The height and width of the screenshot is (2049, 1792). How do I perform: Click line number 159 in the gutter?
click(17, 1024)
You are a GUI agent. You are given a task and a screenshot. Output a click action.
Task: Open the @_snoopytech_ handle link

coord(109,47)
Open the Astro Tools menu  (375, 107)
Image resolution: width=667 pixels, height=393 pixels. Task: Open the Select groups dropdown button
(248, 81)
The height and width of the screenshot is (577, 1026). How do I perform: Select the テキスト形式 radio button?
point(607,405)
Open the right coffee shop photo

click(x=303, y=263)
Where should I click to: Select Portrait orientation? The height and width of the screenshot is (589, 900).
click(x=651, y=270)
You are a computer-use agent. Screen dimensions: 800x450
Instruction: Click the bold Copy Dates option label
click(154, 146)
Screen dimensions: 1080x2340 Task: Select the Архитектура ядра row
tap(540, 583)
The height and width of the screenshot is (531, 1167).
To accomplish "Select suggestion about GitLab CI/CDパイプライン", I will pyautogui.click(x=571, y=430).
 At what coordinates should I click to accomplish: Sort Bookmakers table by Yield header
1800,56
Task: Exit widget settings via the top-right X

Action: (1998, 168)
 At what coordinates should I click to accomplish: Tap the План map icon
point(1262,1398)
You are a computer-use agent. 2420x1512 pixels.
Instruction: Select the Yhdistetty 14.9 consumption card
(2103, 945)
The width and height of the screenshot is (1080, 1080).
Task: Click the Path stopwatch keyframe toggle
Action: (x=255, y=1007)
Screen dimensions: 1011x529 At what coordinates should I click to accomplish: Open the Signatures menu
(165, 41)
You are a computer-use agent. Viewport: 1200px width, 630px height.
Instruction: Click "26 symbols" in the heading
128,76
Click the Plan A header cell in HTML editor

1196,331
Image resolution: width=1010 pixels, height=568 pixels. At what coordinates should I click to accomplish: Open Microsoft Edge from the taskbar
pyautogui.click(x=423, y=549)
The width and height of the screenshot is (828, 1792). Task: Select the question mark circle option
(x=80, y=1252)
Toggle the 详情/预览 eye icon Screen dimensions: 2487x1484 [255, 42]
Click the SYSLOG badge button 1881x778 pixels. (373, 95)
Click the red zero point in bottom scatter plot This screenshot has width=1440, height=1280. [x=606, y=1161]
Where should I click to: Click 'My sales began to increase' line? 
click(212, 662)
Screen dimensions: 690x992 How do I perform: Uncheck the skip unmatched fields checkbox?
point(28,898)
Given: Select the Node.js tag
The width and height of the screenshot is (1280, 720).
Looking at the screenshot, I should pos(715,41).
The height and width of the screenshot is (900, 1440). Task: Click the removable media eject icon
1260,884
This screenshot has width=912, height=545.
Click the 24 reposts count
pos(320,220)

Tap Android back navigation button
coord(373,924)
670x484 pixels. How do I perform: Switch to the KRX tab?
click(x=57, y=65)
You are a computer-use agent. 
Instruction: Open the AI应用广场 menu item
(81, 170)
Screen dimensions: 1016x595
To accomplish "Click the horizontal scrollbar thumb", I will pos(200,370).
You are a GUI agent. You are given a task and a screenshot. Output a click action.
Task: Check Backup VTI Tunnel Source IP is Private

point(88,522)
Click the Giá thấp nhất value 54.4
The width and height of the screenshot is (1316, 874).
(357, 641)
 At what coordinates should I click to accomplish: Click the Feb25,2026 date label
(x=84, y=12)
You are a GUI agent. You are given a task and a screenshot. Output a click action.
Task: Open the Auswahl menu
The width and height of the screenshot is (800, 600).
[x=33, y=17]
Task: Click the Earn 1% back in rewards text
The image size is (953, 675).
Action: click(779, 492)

◆ Activity
Exact output of every entry is required.

◆ Answer for the task
The height and width of the screenshot is (2049, 1792). How do I perform: Click line number 159 in the gutter?
click(17, 1024)
You are a GUI agent. You are given a task and a screenshot. Output a click action.
Task: Open the @_snoopytech_ handle link

coord(109,47)
Open the Astro Tools menu  (375, 107)
Image resolution: width=667 pixels, height=393 pixels. Task: Open the Select groups dropdown button
(248, 81)
The height and width of the screenshot is (577, 1026). How do I perform: Select the テキスト形式 radio button?
point(607,405)
Open the right coffee shop photo

click(x=303, y=263)
Where should I click to: Select Portrait orientation? The height and width of the screenshot is (589, 900).
click(x=651, y=270)
You are a computer-use agent. Screen dimensions: 800x450
Instruction: Click the bold Copy Dates option label
click(154, 146)
Screen dimensions: 1080x2340 Task: Select the Архитектура ядра row
tap(540, 583)
The height and width of the screenshot is (531, 1167).
To accomplish "Select suggestion about GitLab CI/CDパイプライン", I will pyautogui.click(x=571, y=430).
 At what coordinates should I click to accomplish: Sort Bookmakers table by Yield header
1800,56
Task: Exit widget settings via the top-right X

Action: (1998, 168)
 At what coordinates should I click to accomplish: Tap the План map icon
point(1262,1398)
You are a computer-use agent. 2420x1512 pixels.
Instruction: Select the Yhdistetty 14.9 consumption card
(2103, 945)
The width and height of the screenshot is (1080, 1080).
Task: Click the Path stopwatch keyframe toggle
Action: (x=255, y=1007)
Screen dimensions: 1011x529 At what coordinates should I click to accomplish: Open the Signatures menu
(165, 41)
You are a computer-use agent. Viewport: 1200px width, 630px height.
Instruction: Click "26 symbols" in the heading
128,76
Click the Plan A header cell in HTML editor

1196,331
Image resolution: width=1010 pixels, height=568 pixels. At what coordinates should I click to accomplish: Open Microsoft Edge from the taskbar
pyautogui.click(x=423, y=549)
The width and height of the screenshot is (828, 1792). Task: Select the question mark circle option
(x=80, y=1252)
Toggle the 详情/预览 eye icon Screen dimensions: 2487x1484 [255, 42]
Click the SYSLOG badge button 1881x778 pixels. (373, 95)
Click the red zero point in bottom scatter plot This screenshot has width=1440, height=1280. [x=606, y=1161]
Where should I click to: Click 'My sales began to increase' line? 
click(212, 662)
Screen dimensions: 690x992 How do I perform: Uncheck the skip unmatched fields checkbox?
point(28,898)
Given: Select the Node.js tag
The width and height of the screenshot is (1280, 720).
Looking at the screenshot, I should pos(715,41).
The height and width of the screenshot is (900, 1440). Task: Click the removable media eject icon
1260,884
This screenshot has width=912, height=545.
Click the 24 reposts count
pos(320,220)

Tap Android back navigation button
coord(373,924)
670x484 pixels. How do I perform: Switch to the KRX tab?
click(x=57, y=65)
You are a computer-use agent. 
Instruction: Open the AI应用广场 menu item
(81, 170)
Screen dimensions: 1016x595
To accomplish "Click the horizontal scrollbar thumb", I will pos(200,370).
You are a GUI agent. You are given a task and a screenshot. Output a click action.
Task: Check Backup VTI Tunnel Source IP is Private

point(88,522)
Click the Giá thấp nhất value 54.4
The width and height of the screenshot is (1316, 874).
(357, 641)
 At what coordinates should I click to accomplish: Click the Feb25,2026 date label
(x=84, y=12)
You are a GUI agent. You are given a task and a screenshot. Output a click action.
Task: Open the Auswahl menu
The width and height of the screenshot is (800, 600).
[x=33, y=17]
Task: Click the Earn 1% back in rewards text
The image size is (953, 675).
Action: click(779, 492)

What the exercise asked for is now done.